Раз за разом мама умело откручивала, как ручные часы, назад время, чтобы только оказаться подальше от выстуженных аулов, разбросанных в бескрайней казахской степи, насквозь продутой рёвом голодных шакалов, от заметённого ядовитой угольной пылью Зауралья, от чужого, затаившегося Вильнюса.
«Человек жив до тех пор, пока он помнит то, чего ни при каких обстоятельствах не должен забывать», — любила повторять моя мама…
— Ты зря волнуешься. Твой любимчик сам разберётся, какая ему нужна вторая половина. —
Откуда-то из дальней дали в самодеятельном актёрском исполнении мамы до меня доносятся хрипловатый баритон деда и высокий, пламенный альт бабушки Рохи, которая постоянно донимала его своими страхами и которую он всю жизнь побаивался. — Шлеймеле рохля. Его играючи может обвести вокруг пальца любая девка. Хорошо, если ему попадётся порядочная барышня из порядочной семьи, а не блудница, которая нас, чего доброго, ещё байстрюком наградит.

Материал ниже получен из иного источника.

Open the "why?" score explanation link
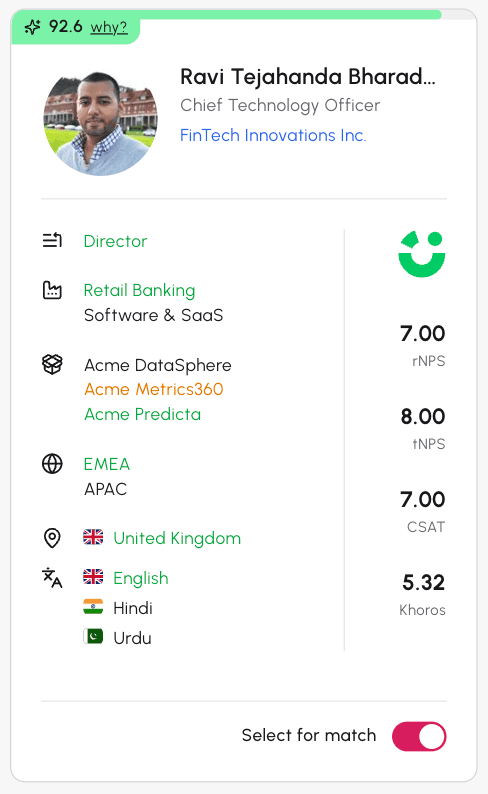This screenshot has width=488, height=794. tap(109, 27)
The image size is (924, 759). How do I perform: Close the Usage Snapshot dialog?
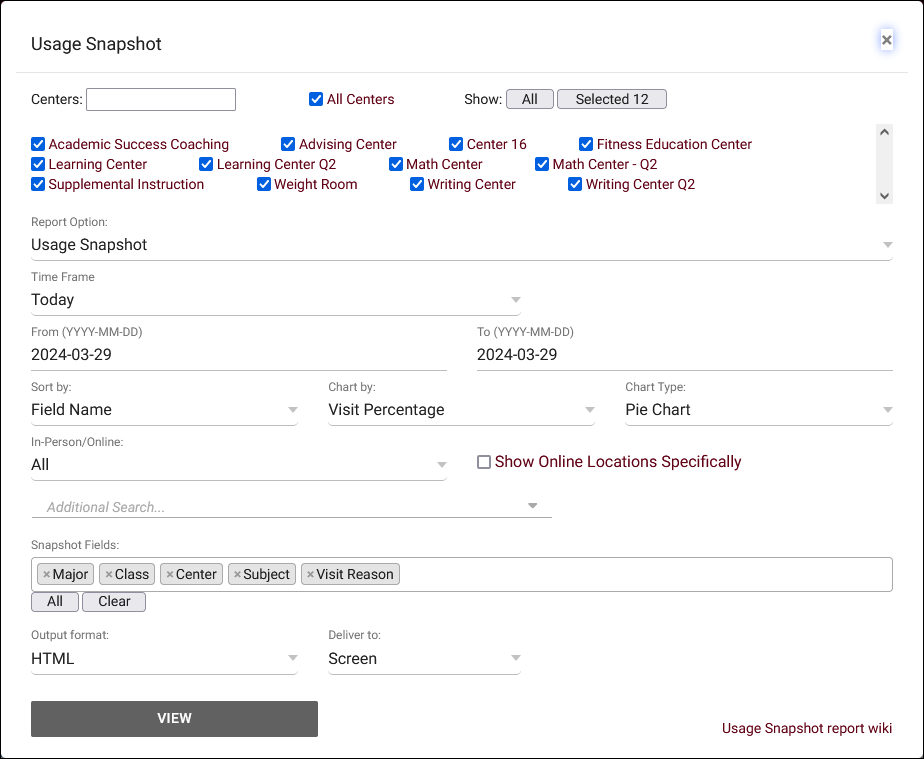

Томясь от неизвестности, бабушка была готова устроить за Шлеймеле круглосуточную слежку, подговаривала младшего, Мотла, и старшего, Айзика, не спускать с царя Соломона глаз, и, если они его застукают с какой-нибудь гульливой местечковой девицей, пусть без промедления докладывают, чтобы мать знала, за кем тот приударяет. Братья вынужденно согласились (попробуй не согласиться, Роха такую бурю поднимет!), но ябедничать и доносить на Шлеймке не стали.
Чтобы всё-таки вычислить зазнобу сына, неугомонная Роха прибегала ко всяким сыщицким ухищрениям. По субботам в синагоге она тщилась что-то выведать у своих состарившихся товарок, охочих до сплетен. Оглядывая зорким оком богомольцев и богомолок, бабушка прикидывала, у кого дочери на выданье и на какой из них мог остановить свой выбор её писаный красавец-сын. Невест в Йонаве было предостаточно: бедняжки, за которыми родители ничего не могли дать, и обладательницы хорошего приданого, непоправимые дурнушки и девушки со смазливыми, но глупыми мордашками. Ни одна из них, по разумению разборчивой и требовательной Рохи, не годилась в жёны её сыну. Разве что Злата — дочь мельника Вассермана, но та училась на зубного доктора то ли в Германии, то ли во Франции, приезжала в местечко только на каникулы и со здешними неотёсанными увальнями — фи! — не водилась.